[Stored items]
______

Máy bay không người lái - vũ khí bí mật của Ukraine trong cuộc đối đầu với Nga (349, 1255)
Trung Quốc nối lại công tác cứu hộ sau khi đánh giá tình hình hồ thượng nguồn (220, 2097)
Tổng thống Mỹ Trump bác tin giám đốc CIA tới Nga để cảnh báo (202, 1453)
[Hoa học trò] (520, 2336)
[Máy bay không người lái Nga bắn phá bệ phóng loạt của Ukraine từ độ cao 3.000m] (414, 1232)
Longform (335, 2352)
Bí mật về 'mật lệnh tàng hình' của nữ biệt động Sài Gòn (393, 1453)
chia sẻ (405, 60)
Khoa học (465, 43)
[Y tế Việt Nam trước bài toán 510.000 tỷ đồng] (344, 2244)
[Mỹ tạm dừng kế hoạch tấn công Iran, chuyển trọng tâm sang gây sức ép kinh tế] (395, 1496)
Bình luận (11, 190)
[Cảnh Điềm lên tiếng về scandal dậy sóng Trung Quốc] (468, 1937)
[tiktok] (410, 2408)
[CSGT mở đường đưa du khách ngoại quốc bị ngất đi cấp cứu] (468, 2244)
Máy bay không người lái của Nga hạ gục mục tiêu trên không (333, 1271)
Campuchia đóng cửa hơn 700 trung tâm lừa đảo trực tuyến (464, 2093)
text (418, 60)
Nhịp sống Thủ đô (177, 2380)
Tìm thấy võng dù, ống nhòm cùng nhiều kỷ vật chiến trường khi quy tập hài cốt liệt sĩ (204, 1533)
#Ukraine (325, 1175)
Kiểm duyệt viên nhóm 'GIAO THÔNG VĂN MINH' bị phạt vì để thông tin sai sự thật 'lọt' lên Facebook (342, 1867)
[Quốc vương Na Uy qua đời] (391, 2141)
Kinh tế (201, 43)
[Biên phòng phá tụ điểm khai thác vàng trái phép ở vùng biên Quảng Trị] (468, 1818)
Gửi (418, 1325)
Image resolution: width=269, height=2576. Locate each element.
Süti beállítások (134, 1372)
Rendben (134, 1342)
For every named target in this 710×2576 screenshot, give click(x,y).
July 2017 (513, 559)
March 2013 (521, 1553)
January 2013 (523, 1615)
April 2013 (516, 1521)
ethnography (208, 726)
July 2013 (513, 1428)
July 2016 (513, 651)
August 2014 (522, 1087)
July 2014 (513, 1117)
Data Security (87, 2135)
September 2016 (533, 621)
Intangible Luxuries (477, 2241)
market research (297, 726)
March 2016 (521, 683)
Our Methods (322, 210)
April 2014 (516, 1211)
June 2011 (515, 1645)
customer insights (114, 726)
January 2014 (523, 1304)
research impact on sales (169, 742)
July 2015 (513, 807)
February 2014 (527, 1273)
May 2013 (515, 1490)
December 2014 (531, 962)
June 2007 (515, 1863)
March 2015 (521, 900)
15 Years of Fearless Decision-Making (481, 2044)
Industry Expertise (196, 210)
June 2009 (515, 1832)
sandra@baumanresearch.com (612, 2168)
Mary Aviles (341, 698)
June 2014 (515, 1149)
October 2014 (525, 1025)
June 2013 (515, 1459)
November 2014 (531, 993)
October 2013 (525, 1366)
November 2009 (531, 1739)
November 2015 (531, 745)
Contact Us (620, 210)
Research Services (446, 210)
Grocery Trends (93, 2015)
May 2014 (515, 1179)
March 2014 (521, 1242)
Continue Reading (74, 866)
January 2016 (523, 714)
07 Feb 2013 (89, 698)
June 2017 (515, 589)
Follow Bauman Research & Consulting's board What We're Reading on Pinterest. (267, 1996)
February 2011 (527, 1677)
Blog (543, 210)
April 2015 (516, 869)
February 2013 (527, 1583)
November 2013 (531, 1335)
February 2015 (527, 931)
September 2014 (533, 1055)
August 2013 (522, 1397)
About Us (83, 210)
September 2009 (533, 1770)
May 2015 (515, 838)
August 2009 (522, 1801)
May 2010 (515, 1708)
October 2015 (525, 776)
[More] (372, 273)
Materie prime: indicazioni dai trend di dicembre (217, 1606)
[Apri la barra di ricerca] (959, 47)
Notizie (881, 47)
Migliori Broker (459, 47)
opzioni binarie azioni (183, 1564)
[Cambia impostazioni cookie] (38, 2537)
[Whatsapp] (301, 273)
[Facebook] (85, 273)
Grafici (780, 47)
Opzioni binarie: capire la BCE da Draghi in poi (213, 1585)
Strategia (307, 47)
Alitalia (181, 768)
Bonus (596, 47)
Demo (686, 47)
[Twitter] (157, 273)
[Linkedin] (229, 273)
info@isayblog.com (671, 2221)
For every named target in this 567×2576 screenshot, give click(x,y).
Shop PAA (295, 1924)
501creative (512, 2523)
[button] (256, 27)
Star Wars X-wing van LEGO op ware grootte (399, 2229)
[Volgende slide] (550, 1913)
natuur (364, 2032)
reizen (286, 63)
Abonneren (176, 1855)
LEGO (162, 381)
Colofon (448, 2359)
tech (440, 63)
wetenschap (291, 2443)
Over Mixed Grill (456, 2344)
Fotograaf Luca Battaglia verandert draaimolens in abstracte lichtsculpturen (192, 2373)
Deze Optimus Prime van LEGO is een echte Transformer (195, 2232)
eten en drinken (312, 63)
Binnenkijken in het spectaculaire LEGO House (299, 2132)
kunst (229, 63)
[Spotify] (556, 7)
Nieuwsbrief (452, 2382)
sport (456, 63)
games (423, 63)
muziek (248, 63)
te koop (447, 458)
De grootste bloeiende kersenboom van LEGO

______

- _EXERCISE_
Give back exactly the lines above, from the line containing "Star Wars X-wing" through the line containing "Over Mixed Grill (456, 2344)", with both end lines and nothing more.

- _TASK OUTPUT_
Star Wars X-wing van LEGO op ware grootte (399, 2229)
[Volgende slide] (550, 1913)
natuur (364, 2032)
reizen (286, 63)
Abonneren (176, 1855)
LEGO (162, 381)
Colofon (448, 2359)
tech (440, 63)
wetenschap (291, 2443)
Over Mixed Grill (456, 2344)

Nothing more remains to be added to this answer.